(THE INPUT begins)

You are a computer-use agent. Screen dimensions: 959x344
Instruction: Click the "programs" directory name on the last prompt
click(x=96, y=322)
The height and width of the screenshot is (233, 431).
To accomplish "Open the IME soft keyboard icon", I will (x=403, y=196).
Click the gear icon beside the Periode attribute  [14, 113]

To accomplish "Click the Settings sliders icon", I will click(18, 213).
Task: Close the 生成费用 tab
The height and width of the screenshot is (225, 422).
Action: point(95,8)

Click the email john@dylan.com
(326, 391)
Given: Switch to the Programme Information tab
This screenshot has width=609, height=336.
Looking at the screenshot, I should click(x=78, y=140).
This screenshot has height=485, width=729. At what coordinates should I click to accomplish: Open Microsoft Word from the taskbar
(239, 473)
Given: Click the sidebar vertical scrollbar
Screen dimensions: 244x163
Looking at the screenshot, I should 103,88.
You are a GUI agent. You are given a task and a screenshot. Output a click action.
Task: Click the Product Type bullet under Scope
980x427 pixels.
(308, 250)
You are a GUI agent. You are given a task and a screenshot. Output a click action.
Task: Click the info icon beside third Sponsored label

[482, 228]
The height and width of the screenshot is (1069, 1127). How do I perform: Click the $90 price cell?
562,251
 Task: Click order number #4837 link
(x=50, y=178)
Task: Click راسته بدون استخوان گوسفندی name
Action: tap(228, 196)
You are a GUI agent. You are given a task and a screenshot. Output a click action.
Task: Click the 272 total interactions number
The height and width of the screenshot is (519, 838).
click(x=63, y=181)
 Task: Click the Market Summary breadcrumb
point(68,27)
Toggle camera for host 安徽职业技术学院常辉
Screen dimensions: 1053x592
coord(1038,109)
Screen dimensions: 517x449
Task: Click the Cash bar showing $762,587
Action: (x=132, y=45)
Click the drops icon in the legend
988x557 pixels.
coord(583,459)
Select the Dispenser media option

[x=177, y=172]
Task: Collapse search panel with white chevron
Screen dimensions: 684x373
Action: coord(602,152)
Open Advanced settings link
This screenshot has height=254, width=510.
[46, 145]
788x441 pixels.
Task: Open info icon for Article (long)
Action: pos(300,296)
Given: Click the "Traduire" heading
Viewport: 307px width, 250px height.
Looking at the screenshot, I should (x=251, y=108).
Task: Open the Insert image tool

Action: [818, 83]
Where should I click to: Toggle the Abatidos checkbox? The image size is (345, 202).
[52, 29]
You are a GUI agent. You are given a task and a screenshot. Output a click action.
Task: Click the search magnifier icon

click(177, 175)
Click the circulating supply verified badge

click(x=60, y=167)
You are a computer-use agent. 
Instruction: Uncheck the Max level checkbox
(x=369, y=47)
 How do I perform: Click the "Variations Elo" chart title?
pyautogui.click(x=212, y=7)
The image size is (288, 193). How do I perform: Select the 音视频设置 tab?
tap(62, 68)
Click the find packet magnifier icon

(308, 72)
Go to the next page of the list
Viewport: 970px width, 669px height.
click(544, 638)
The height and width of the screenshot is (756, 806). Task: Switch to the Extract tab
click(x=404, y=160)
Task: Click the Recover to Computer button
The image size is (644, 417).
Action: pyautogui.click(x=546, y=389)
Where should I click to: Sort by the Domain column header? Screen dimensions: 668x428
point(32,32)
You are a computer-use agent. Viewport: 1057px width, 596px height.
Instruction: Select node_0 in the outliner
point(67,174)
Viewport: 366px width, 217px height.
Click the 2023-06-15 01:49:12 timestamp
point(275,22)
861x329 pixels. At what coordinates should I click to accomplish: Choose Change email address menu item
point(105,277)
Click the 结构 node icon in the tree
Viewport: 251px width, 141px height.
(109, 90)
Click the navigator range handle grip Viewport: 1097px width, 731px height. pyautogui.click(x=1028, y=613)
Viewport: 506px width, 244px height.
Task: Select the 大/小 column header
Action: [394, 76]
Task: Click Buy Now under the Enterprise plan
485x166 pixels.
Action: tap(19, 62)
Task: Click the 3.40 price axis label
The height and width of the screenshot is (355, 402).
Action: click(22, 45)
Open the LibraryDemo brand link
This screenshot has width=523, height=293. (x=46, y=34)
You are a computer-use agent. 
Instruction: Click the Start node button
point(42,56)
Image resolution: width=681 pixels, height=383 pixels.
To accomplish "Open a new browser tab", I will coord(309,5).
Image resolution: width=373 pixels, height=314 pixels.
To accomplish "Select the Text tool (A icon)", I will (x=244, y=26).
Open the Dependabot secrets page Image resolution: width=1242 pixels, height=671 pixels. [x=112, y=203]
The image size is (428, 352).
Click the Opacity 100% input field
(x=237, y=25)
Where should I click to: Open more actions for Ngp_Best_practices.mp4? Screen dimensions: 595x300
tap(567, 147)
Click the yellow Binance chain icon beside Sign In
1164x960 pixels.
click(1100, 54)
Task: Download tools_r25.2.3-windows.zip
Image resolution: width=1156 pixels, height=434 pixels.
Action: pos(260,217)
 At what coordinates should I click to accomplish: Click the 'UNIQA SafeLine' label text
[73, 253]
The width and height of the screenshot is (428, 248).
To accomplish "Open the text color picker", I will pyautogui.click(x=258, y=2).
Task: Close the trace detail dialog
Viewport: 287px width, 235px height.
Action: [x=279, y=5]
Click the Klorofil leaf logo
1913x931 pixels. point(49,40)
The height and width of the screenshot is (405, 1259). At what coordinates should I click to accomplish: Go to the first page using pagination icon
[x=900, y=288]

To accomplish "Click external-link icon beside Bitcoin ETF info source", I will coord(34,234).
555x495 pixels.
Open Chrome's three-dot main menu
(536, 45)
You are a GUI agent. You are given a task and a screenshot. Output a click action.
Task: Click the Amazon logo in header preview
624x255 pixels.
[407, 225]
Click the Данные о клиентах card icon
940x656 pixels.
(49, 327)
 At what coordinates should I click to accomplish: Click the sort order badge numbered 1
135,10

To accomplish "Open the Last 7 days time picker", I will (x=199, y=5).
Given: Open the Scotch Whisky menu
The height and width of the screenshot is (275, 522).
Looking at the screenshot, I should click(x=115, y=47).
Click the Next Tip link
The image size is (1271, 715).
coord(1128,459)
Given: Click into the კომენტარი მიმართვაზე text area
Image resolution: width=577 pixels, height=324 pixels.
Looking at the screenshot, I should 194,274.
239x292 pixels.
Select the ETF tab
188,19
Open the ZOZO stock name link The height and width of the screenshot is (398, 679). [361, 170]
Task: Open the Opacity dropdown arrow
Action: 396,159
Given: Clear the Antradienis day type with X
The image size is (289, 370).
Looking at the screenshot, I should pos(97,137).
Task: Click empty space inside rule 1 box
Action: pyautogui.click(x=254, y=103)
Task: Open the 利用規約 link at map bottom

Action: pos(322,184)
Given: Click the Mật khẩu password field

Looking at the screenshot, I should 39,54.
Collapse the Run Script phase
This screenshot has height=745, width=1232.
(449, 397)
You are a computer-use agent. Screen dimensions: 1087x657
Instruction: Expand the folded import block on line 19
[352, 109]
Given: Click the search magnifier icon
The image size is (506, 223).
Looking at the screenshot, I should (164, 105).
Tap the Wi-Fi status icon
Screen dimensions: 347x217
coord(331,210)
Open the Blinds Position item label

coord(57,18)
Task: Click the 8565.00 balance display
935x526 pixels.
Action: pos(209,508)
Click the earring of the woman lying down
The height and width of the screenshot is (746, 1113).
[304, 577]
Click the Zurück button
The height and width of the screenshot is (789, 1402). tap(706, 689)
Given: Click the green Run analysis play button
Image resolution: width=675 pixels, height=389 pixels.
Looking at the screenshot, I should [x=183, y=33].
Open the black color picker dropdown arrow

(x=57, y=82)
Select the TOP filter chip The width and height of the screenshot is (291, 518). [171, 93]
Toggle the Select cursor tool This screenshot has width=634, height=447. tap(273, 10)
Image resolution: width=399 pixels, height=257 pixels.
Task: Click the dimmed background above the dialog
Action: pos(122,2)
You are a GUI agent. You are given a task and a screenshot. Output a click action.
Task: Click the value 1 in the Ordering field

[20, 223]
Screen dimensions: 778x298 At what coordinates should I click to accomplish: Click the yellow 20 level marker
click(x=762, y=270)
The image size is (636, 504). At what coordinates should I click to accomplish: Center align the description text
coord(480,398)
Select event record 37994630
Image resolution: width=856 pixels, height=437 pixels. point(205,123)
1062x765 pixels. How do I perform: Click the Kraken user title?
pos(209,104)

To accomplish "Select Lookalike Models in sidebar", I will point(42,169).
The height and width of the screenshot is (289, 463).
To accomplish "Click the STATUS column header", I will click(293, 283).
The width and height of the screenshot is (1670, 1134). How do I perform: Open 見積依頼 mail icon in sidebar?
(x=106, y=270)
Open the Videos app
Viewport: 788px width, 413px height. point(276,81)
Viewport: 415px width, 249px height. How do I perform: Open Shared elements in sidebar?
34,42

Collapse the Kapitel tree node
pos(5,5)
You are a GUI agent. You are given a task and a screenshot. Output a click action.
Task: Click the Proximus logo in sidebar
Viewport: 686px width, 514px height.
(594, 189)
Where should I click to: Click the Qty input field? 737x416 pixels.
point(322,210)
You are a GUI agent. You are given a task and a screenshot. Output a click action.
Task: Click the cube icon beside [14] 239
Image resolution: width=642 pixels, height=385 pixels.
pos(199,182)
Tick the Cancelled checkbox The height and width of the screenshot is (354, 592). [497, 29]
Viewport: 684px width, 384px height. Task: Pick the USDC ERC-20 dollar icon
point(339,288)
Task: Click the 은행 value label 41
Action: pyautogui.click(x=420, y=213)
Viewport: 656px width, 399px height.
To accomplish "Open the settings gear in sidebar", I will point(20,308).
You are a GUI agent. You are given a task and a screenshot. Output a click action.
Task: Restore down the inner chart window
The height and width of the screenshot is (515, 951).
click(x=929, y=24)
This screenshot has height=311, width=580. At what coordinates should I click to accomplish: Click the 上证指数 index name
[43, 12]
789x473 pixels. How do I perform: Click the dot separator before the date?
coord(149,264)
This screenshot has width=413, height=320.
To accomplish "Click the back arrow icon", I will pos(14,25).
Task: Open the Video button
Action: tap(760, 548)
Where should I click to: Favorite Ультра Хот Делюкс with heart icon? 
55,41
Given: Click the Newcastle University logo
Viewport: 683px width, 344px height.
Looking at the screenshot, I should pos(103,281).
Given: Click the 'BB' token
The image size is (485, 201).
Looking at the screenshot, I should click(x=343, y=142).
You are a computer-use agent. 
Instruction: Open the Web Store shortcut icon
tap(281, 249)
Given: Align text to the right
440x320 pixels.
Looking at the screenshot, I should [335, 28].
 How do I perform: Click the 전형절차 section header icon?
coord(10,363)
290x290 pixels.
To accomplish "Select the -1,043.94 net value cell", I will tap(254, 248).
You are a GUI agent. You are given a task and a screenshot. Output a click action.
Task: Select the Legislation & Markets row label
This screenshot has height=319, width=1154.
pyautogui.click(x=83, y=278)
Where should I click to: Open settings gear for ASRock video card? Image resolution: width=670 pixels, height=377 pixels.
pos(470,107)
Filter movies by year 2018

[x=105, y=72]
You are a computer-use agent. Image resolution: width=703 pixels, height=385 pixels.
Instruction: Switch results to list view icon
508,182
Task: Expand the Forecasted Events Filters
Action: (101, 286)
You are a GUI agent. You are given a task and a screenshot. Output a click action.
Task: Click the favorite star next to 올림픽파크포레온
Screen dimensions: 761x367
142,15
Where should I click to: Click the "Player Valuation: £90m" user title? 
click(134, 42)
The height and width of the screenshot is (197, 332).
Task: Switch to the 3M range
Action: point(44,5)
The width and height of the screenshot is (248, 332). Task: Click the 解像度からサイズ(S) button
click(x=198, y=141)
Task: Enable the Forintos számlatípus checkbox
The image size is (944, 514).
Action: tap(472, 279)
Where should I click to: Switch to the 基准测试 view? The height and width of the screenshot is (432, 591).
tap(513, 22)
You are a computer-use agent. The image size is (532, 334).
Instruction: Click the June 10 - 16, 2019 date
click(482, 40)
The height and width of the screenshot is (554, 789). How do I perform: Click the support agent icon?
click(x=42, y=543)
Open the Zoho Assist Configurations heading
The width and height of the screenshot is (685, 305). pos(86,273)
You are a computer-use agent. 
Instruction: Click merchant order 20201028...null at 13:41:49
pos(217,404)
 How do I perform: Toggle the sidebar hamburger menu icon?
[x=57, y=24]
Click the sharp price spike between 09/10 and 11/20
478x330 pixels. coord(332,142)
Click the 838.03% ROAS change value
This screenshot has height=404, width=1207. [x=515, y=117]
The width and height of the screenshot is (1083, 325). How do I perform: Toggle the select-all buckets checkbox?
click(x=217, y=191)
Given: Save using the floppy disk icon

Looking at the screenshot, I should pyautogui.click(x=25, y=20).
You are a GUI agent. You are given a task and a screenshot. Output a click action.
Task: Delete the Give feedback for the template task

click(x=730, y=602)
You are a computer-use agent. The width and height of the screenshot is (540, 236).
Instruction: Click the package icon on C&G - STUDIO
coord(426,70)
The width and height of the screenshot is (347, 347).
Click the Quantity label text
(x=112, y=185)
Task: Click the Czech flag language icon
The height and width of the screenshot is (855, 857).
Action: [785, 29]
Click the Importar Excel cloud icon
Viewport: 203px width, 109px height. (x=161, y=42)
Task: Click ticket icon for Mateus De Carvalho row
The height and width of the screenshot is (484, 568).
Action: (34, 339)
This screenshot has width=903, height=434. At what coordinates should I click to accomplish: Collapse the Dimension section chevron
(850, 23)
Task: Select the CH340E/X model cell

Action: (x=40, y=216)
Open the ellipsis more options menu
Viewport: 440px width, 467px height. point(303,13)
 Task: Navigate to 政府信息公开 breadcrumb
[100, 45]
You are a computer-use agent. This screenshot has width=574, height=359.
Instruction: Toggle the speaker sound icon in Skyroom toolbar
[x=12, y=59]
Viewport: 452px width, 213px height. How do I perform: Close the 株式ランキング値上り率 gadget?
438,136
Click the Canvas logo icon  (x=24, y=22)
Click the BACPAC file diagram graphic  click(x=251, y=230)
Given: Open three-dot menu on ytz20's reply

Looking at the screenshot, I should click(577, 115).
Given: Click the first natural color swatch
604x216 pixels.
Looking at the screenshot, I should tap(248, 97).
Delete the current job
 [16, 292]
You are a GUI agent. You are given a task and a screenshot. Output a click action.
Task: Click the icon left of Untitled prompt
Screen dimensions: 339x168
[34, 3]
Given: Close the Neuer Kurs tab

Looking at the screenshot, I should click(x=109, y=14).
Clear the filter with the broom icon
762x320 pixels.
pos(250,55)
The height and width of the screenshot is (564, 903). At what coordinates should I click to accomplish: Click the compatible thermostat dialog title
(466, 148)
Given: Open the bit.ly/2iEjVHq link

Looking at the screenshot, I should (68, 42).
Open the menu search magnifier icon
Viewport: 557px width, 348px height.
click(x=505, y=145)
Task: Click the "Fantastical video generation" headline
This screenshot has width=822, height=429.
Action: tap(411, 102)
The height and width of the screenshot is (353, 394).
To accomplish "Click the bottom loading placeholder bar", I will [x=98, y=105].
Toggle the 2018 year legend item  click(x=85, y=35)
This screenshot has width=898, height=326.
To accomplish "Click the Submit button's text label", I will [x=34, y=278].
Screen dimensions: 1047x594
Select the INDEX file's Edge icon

(THE INPUT ends)

TASK DETAILS: Set down nothing but the lines from the one containing "Clear the filter with the broom icon" through the end of the entries above, exactly as written, both ends counted.

EXERCISE ANSWER:
Clear the filter with the broom icon
762x320 pixels.
pos(250,55)
The height and width of the screenshot is (564, 903). At what coordinates should I click to accomplish: Click the compatible thermostat dialog title
(466, 148)
Given: Open the bit.ly/2iEjVHq link

Looking at the screenshot, I should (68, 42).
Open the menu search magnifier icon
Viewport: 557px width, 348px height.
click(x=505, y=145)
Task: Click the "Fantastical video generation" headline
This screenshot has width=822, height=429.
Action: tap(411, 102)
The height and width of the screenshot is (353, 394).
To accomplish "Click the bottom loading placeholder bar", I will [x=98, y=105].
Toggle the 2018 year legend item  click(x=85, y=35)
This screenshot has width=898, height=326.
To accomplish "Click the Submit button's text label", I will [x=34, y=278].
Screen dimensions: 1047x594
Select the INDEX file's Edge icon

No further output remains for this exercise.